Short-Staffing is Jeopardizing Patient Care
Nov 15, 2013
A couple of weeks ago I spoke at a rally at the Manitoba Legislature to bring attention to the issue of short-staffing in our health care facilities and personal care homes.
As President of the MGEU, I often speak at events like this, and I love every opportunity I get to talk about what MGEU members do and shine a light on the challenges they face.
But this topic is a little different for me. You see, I was a health care aide for 36 years, so I know from experience that when someone calls in sick, or is on vacation, there isn’t additional help to call on.
What happens most of the time is those who are on the floor that day are expected to take up the slack, even though they already have a full workload. We call this “working short” and I’ve done it more times than I care to mention. And the experience of that was one of the reasons that I got involved in the labour movement all those years ago. I realized that my employer didn’t always make the right decisions, not just for me or for my co-workers, but, most importantly, for the vulnerable people I cared for every day.
The union gave me a chance to make a difference, to be able to speak up and have a voice when there is a problem in the workplace. And to help find a solution that was in everyone’s best interests.
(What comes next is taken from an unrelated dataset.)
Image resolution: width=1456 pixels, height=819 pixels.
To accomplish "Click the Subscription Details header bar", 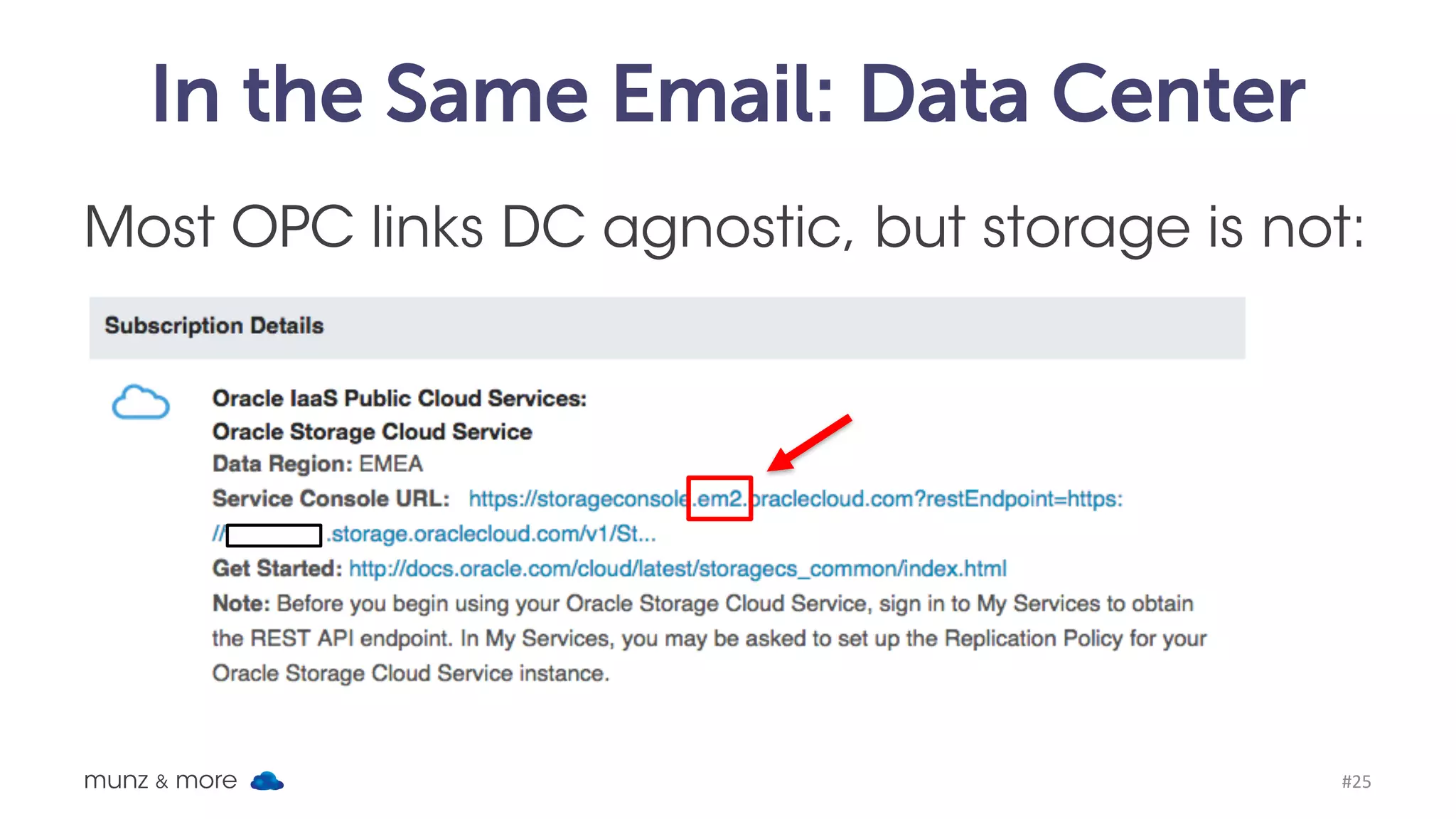I will coord(667,328).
We’re all working harder these days with less; less support, less funding, less staff. The issue of short-staffing is getting increasingly worse and we’re starting to see the effects. It’s time to speak up about the reality in our health care facilities and how it’s hurting Manitobans.
The level of patient care cannot remain the same if the number of patients or residents an employee works with suddenly doubles. When there are not enough staff on the floor, real people suffer. It’s a sad but simple truth.
This is the message that we have to get through to the government. Our patients ought to be cared for with the dignity that we all deserve. The issue of working short needs to be addressed once and for all.